Le Mexique a signé de nombreux instruments internationaux de protection des droits des communautés indigènes
La diplomatie mexicaine défend traditionnellement, de façon active, l’adoption au niveau international de textes de protection des communautés indigènes. Aujourd’hui, le pays est lié par des obligations fortes posées par plusieurs instruments juridiques :
- La Convention sur l’élimination de toutes les formes de discrimination raciale de 1965 ;
- La Convention 169 de l’Organisation internationale du travail portant sur les peuples indigènes de 1989 ;
- La Déclaration de l’Assemblée générale de l’ONU sur les droits des peuples indigènes de 2007 ;
- La Déclaration américaine des droits des peuples indigènes adoptée dans le cadre de l’Organisation des États d’Amérique de 2016.
Ces différents textes reconnaissent des droits individuels et collectifs aux communautés indigènes. Ils invitent le Mexique à renforcer ses politiques de développement à destination des populations indigènes, tant sur le plan économique que culturel et social.
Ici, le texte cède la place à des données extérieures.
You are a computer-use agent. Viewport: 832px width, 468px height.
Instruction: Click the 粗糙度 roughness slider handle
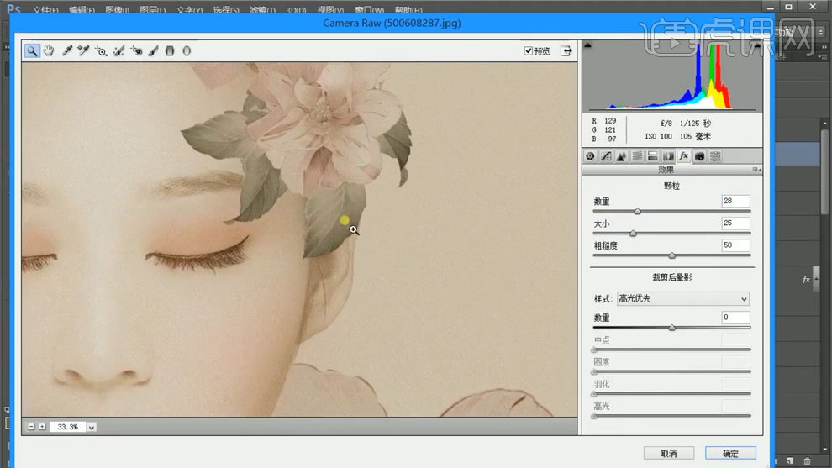pyautogui.click(x=671, y=255)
AMLO promet un « changement de régime politique » et une « transformation pacifique »
Dans son allocution d’investiture, le président s’est engagé à mettre un terme à l’oppression que subissent les communautés indigènes grâce à la hausse des dépenses publiques. Ainsi, tous les dispositifs gouvernementaux devront les cibler en priorité. En matière d’éducation, il a annoncé un programme de bourses de 800 pesos par mois (35 euros) pour les élèves modestes du secondaire. Cette bourse s’élèvera à 2 400 pesos par mois (100 euros) pour les étudiants du supérieur. Par ailleurs, AMLO souhaite inscrire dans la Constitution, à son article 3, « un droit à l’éducation gratuite ». Enfin, le président souhaite aller vers une sécurité sociale plus robuste et une revalorisation des retraites.
Le lancement d’un « train maya » pour relancer le tourisme
AMLO a annoncé la création d’un train renforçant l’accès à la péninsule du Yucatán. Ce projet illustre ses ambitions en matière d’investissements publics. En passant par cinq Etats (Tabasco, Chiapas, Campeche, Yucatán et Quintana Roo), ces infrastructures permettraient de promouvoir la culture et le patrimoine maya de cette région à l’est du pays. Les ONG soulignent toutefois la nécessité de mettre en place le projet avec le consentement des communautés indigènes concernées dans le respect des procédures de consultation, conformément aux obligations internationales.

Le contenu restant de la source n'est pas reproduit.